Tuesday, 16 December 2014
Alexis Mills1, Katherine Serafin2, John Bolte1, Peter Ruggiero2, Eva Lipiec2, Patrick Corcoran3 and John Stevenson3, (1)Oregon State University, Biological and Ecological Engineering, Corvallis, OR, United States, (2)Oregon State University, College of Earth, Ocean, and Atmospheric Sciences, Corvallis, OR, United States, (3)Oregon State University, Corvallis, OR, United States
Abstract:
Coastal communities throughout the U.S. Pacific Northwest face heightened risk due to sea level rise and increasing storminess resulting in coastal flooding and erosion hazards. Incorporating uncertainty with respect to both climate change and policy decisions is essential for projecting the evolving probability of coastal inundation and erosion, and the associated community vulnerability, through time.

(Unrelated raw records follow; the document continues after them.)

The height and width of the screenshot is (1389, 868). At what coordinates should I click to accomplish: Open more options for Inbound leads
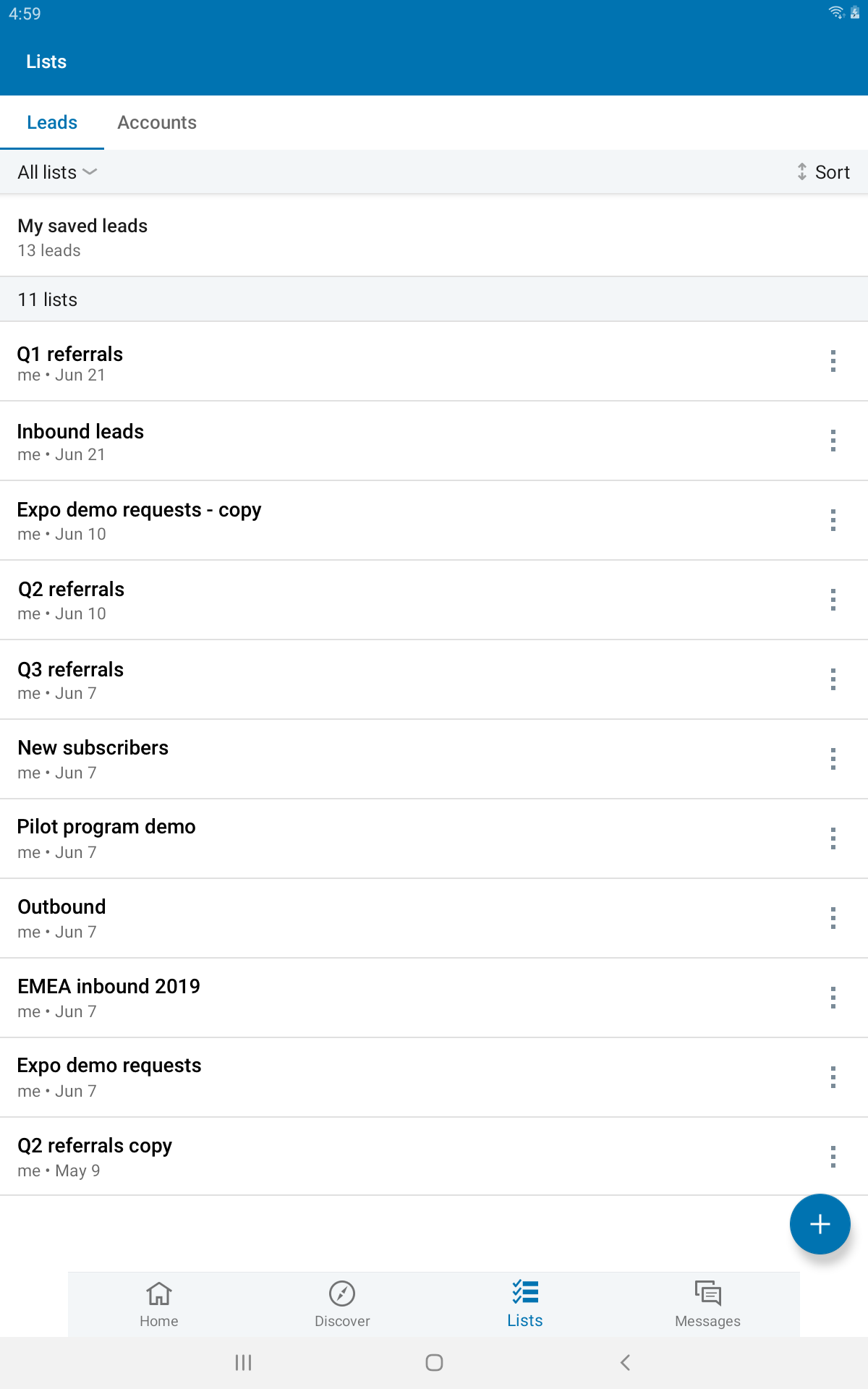tap(833, 441)
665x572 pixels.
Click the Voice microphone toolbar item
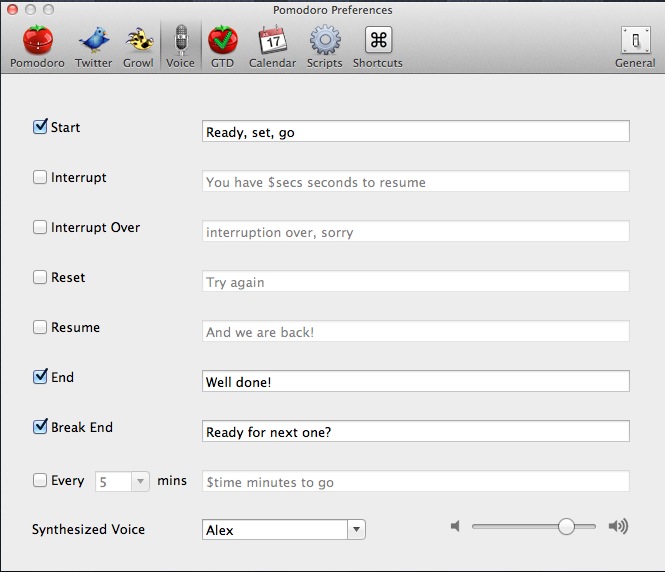180,45
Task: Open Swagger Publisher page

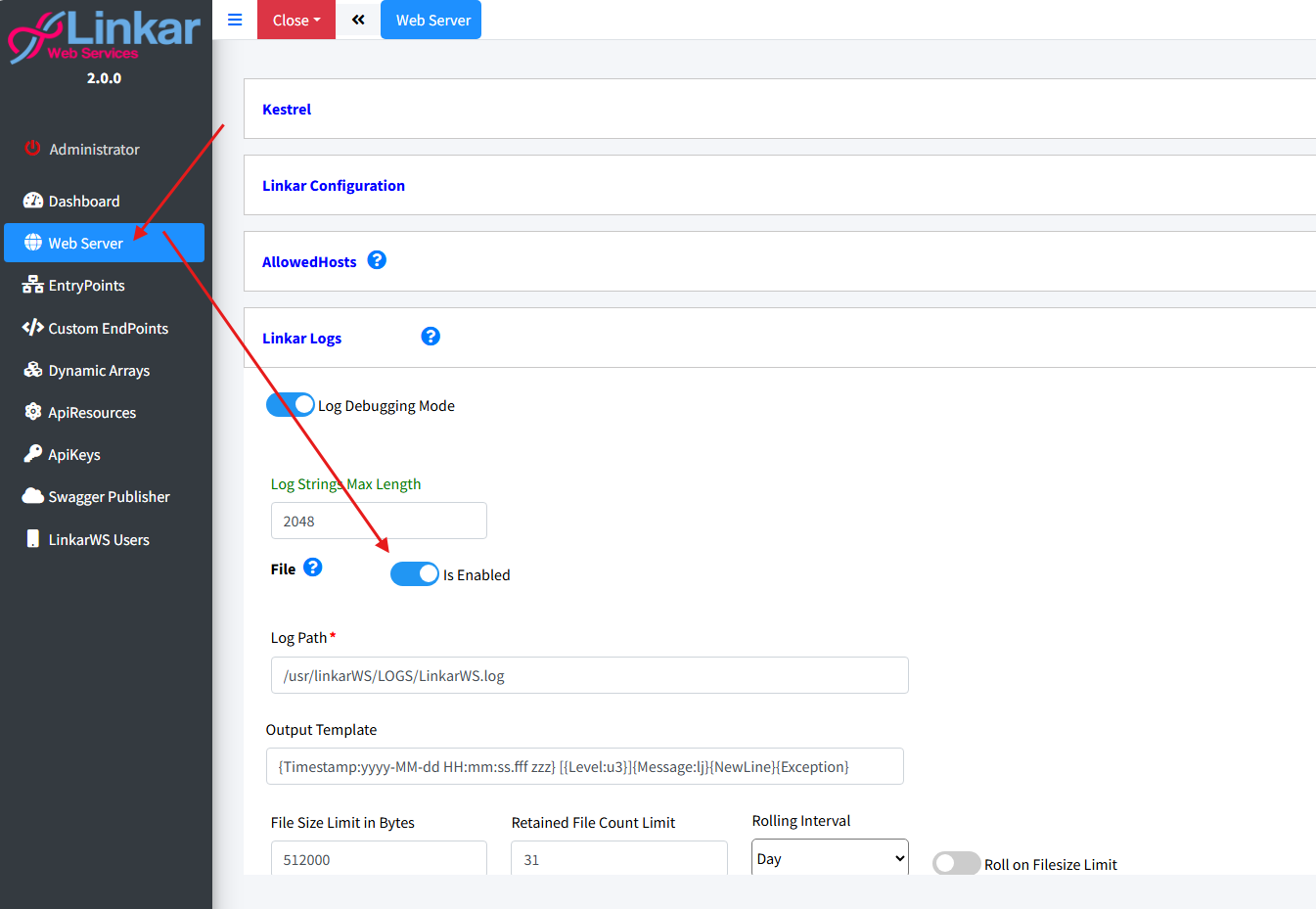Action: 109,497
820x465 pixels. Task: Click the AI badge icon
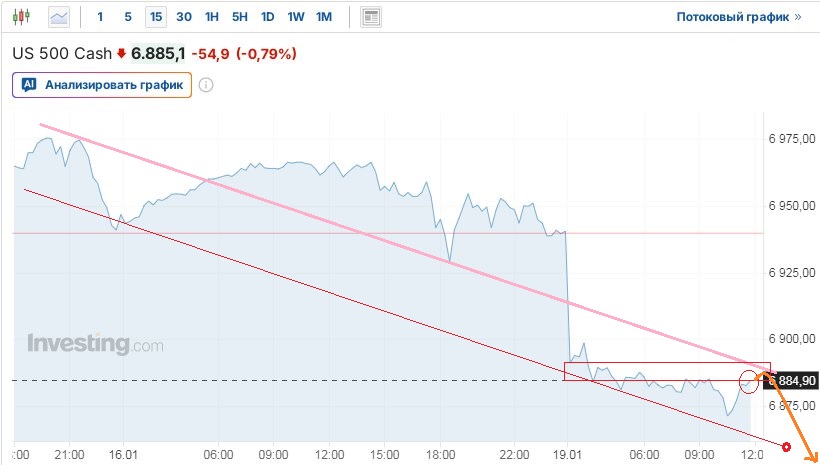(29, 85)
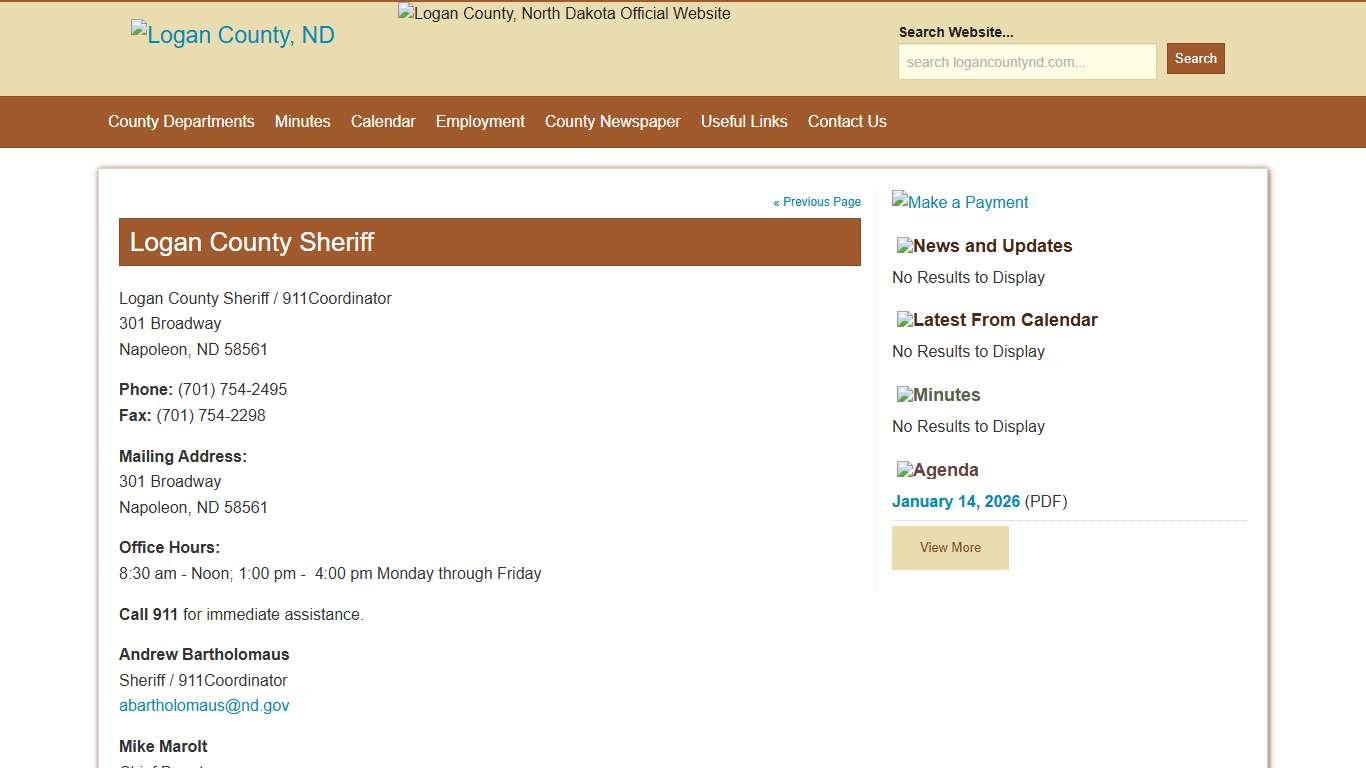Open the Make a Payment image link
Viewport: 1366px width, 768px height.
point(960,202)
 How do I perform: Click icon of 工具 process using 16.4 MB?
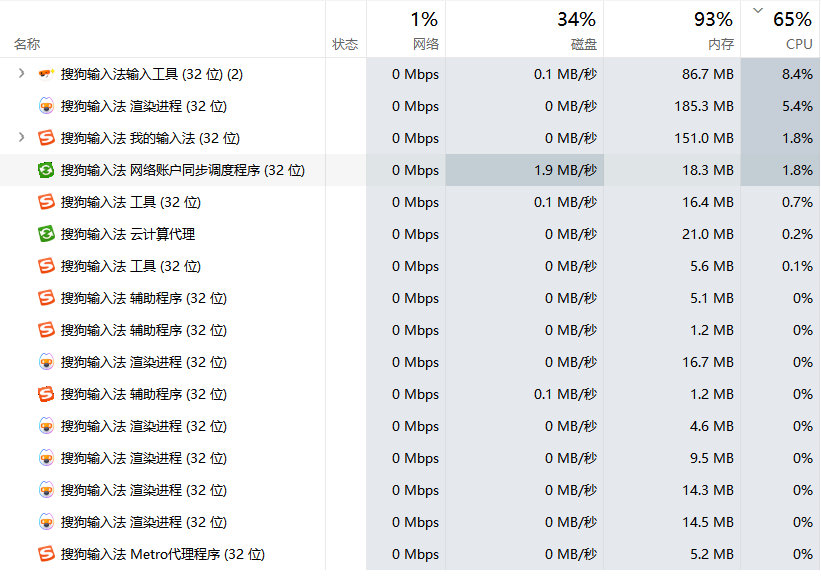tap(46, 202)
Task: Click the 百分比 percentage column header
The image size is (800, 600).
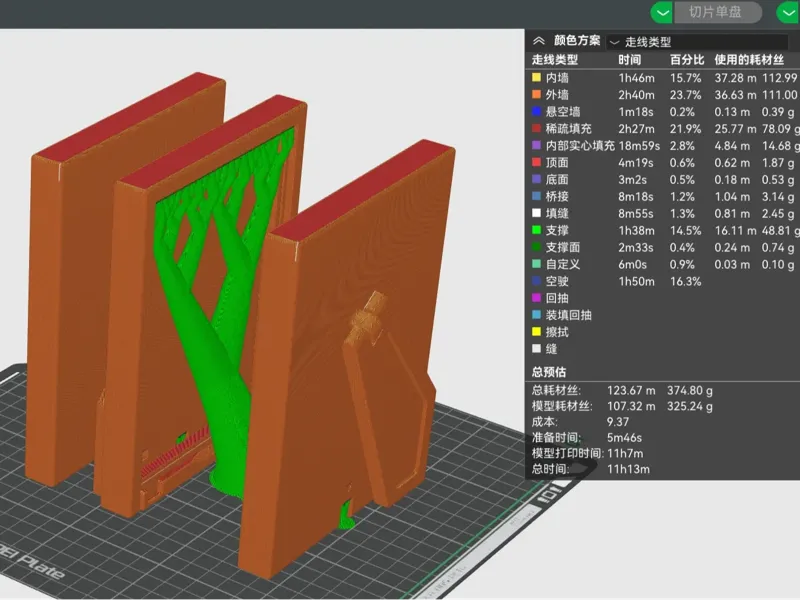Action: [687, 60]
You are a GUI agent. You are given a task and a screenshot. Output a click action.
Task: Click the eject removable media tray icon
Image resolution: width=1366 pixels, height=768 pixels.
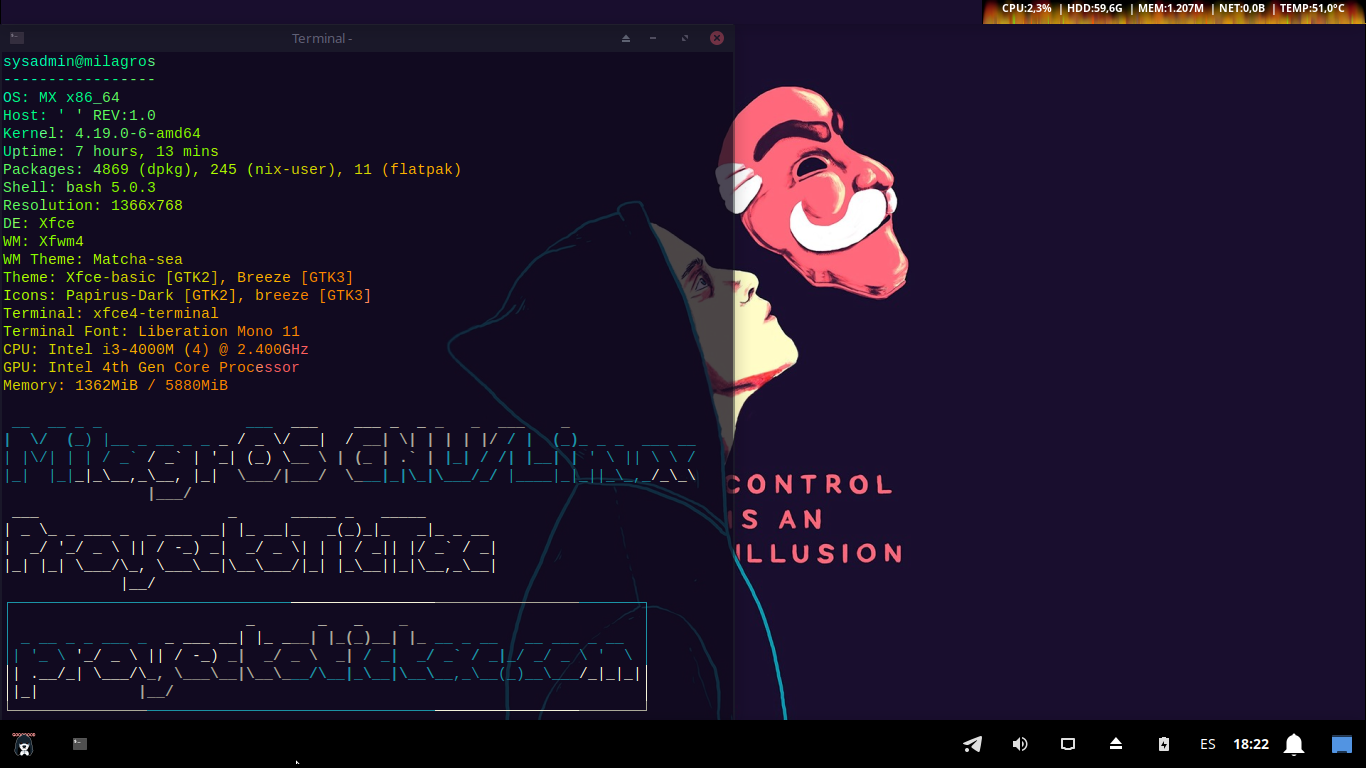pos(1116,744)
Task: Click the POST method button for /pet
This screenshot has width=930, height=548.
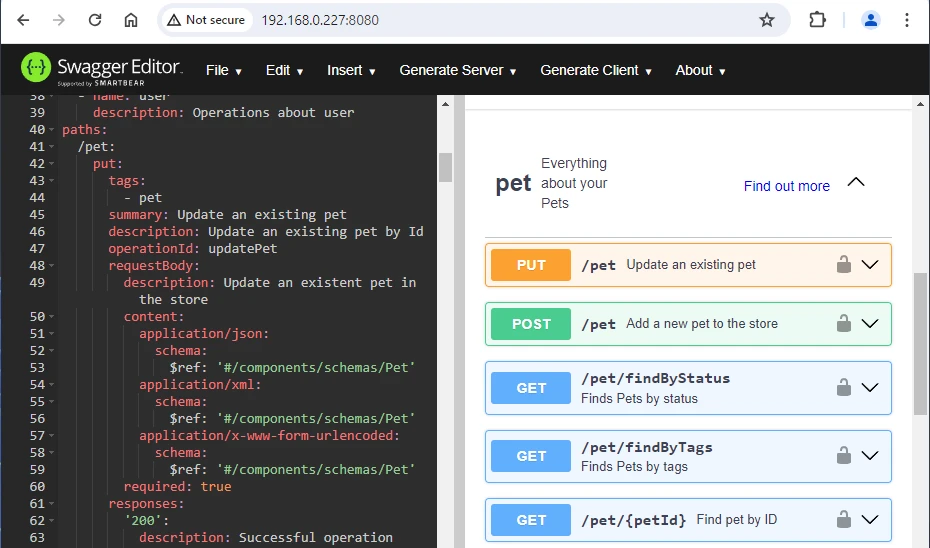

 Through collaboration with a group of stakeholders in Tillamook County, Oregon, we are co-developing a scenario analysis and modelling tool to explore strategies that may reduce vulnerability to coastal hazards within the context of uncertainty and climate change. We use Envision, a spatially explicit multi‐agent modelling platform that provides a scenario-based, policy centric framework for examining interactions between human and natural systems across a landscape. Probabilistic simulations of extreme total water levels along the shoreline allow us to capture the variability of sea level rise, wave climate, and the El Niño Southern Oscillation under a range of climate change scenarios through the end of the century. Additionally, we explore a range of alternative futures related to management decisions and socioeconomic trends as defined with input from stakeholders. Here we quantify the relative contribution of uncertainty from both climate change and policy decisions in terms of multiple landscape metrics including damage to property (e.g. the number of buildings impacted by flooding and erosion). Quantifying uncertainty within the Envision framework will help to improve the usefulness of the model and determine the relative impact of policy and management decisions on the adaptive capacity of Pacific Northwest communities under a range of future climate scenarios.